- [What you are asked to do]
Please show every line of the records below that contains the word "accomplish", copying each such line in full. Case matters when matching.
======== Material supplied
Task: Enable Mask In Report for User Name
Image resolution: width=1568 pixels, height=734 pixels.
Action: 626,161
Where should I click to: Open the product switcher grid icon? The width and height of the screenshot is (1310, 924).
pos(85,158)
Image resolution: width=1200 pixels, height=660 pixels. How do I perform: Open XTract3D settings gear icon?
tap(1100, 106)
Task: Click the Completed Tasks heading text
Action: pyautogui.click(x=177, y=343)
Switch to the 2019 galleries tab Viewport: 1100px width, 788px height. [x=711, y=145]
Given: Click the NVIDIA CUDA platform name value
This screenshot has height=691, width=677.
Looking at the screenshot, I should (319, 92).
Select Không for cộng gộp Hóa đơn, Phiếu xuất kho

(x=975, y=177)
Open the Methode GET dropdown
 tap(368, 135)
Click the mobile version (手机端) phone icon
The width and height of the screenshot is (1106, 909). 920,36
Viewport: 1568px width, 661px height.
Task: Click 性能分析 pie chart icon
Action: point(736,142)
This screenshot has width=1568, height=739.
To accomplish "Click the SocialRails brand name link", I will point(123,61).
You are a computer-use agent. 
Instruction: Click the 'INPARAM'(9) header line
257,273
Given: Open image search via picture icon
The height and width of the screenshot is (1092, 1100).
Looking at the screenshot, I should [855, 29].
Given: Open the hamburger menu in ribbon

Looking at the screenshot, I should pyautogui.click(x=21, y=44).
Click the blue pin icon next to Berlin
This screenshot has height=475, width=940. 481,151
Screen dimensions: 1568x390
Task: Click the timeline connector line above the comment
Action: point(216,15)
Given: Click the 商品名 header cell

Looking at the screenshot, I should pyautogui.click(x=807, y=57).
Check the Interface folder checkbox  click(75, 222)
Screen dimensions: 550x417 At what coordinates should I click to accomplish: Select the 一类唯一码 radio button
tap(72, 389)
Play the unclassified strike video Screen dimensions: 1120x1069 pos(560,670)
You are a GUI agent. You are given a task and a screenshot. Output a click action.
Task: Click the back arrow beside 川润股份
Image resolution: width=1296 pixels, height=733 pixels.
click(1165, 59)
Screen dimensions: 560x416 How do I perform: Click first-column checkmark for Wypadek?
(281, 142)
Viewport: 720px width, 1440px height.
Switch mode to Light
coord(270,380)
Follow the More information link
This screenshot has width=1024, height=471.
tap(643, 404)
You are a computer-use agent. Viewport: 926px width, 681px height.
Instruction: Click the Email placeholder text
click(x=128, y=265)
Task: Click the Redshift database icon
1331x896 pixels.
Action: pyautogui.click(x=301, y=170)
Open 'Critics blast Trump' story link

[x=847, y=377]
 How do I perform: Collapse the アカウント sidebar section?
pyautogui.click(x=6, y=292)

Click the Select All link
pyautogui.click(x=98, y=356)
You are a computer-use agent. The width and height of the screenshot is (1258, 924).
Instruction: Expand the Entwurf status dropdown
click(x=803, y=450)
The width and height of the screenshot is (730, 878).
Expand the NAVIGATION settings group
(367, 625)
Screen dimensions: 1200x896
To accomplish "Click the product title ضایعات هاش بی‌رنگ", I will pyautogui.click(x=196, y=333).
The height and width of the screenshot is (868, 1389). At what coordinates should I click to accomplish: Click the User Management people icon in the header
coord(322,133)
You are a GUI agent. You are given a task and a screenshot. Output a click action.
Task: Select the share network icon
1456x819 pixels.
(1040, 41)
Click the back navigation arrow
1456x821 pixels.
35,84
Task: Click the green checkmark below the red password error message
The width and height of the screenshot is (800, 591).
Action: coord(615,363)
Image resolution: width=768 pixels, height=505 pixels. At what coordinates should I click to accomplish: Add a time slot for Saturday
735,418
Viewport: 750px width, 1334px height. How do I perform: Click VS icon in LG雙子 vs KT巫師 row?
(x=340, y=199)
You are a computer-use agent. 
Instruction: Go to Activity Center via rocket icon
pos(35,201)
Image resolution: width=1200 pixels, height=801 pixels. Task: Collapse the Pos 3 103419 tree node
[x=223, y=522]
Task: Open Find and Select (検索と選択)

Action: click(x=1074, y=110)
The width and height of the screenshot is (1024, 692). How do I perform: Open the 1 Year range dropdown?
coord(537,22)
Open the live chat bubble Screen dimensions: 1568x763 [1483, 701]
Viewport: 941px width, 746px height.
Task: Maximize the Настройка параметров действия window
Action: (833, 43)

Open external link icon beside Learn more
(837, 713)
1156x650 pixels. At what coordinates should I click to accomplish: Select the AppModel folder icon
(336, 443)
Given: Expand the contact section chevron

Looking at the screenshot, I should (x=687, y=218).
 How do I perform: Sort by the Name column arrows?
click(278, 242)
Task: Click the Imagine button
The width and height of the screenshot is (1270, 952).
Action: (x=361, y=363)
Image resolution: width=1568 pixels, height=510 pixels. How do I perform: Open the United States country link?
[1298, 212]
================
- [Result of the exercise]
To accomplish "Click the SocialRails brand name link", I will point(123,61).
Screen dimensions: 550x417 At what coordinates should I click to accomplish: Select the 一类唯一码 radio button
To accomplish "Click the product title ضایعات هاش بی‌رنگ", I will pyautogui.click(x=196, y=333).
The height and width of the screenshot is (868, 1389). At what coordinates should I click to accomplish: Click the User Management people icon in the header
Image resolution: width=768 pixels, height=505 pixels. At what coordinates should I click to accomplish: Add a time slot for Saturday
1156x650 pixels. At what coordinates should I click to accomplish: Select the AppModel folder icon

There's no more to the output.